# Problem description
Your job is to print, exactly, the lines in the data below from the line with "At what coordinates" through the line with "the tweet's three-dot", both included, and to omit any picture.

# Dataset excerpts
□ □ □ □ □ □ □

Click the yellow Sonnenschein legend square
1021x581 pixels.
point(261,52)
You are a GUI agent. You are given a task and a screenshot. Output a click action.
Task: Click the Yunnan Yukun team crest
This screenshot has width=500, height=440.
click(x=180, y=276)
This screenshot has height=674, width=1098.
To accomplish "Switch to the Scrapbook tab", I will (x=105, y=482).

□ □ □ □ □ □ □

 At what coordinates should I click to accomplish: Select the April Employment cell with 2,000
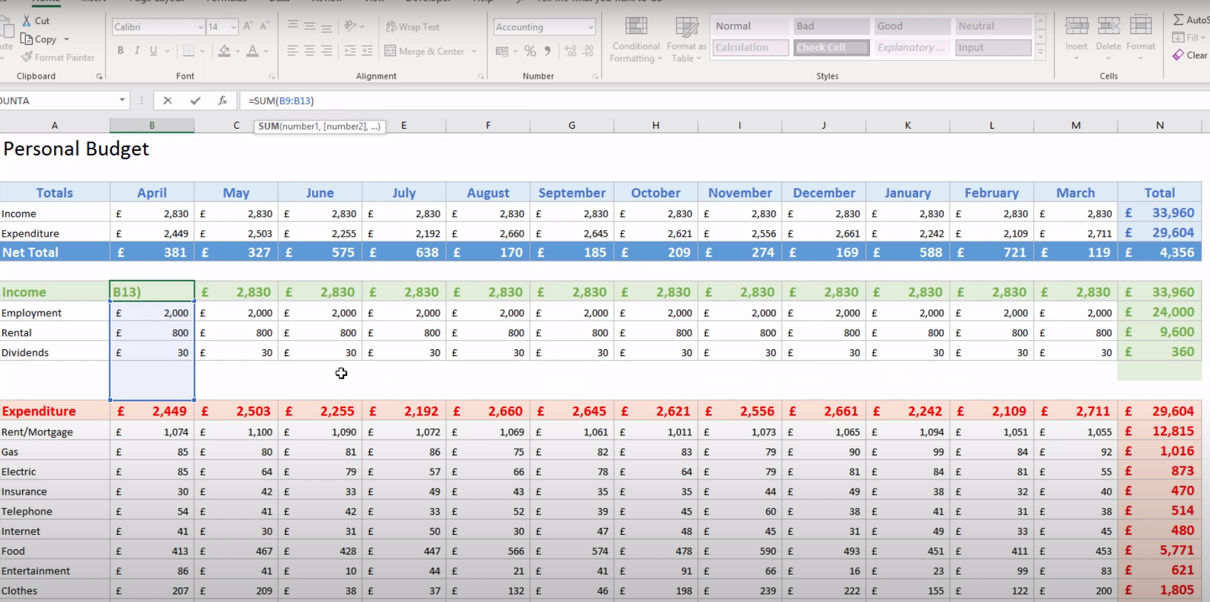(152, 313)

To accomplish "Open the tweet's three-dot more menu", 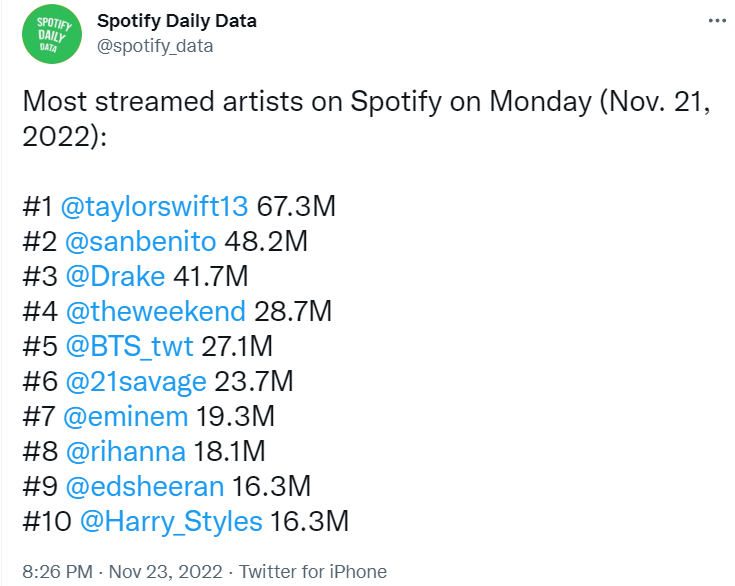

□ □ □ □ □ □ □

# Result of this exercise
 At what coordinates should I click to accomplish: Select the April Employment cell with 2,000
(152, 313)

To accomplish "Open the tweet's three-dot more menu", 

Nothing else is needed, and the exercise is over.